### WHAT YOU HAVE TO DO
Each line from the line that includes "Task: Choose Zone artisanale option" through the end of the material below must be transcribed exactly, with no other lines.

### DATA SUPPLIED

====

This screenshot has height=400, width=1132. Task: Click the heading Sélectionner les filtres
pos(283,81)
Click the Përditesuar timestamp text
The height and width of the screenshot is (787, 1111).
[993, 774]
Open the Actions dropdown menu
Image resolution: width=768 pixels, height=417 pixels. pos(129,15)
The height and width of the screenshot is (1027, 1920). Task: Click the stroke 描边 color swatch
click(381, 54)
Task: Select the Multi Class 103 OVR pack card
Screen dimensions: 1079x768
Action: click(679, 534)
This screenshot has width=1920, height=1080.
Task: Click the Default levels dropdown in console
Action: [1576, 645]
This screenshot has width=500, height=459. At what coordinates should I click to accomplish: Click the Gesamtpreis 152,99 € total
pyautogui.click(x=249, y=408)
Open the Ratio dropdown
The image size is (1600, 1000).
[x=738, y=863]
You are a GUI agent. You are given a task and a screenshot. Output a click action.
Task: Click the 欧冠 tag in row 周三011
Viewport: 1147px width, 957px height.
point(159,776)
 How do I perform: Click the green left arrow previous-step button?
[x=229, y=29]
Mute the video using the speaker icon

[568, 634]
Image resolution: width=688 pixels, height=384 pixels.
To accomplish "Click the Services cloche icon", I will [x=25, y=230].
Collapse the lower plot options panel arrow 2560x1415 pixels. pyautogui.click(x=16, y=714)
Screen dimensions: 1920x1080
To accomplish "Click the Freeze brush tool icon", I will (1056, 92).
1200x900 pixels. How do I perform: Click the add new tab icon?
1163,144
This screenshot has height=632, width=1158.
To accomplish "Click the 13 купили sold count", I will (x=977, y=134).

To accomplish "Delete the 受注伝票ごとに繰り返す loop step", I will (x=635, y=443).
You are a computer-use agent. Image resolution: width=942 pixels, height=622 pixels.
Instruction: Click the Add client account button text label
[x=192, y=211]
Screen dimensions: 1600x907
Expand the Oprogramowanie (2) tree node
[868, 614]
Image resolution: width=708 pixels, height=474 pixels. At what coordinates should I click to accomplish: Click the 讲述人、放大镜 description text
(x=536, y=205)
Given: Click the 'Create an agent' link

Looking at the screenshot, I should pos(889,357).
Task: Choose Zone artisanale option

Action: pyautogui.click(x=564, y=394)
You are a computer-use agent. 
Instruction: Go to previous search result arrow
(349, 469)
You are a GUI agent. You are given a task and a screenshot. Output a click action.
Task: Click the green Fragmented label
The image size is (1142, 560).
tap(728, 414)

====

### YOUR SOLUTION
Task: Choose Zone artisanale option

Action: pyautogui.click(x=564, y=394)
You are a computer-use agent. 
Instruction: Go to previous search result arrow
(349, 469)
You are a GUI agent. You are given a task and a screenshot. Output a click action.
Task: Click the green Fragmented label
The image size is (1142, 560).
tap(728, 414)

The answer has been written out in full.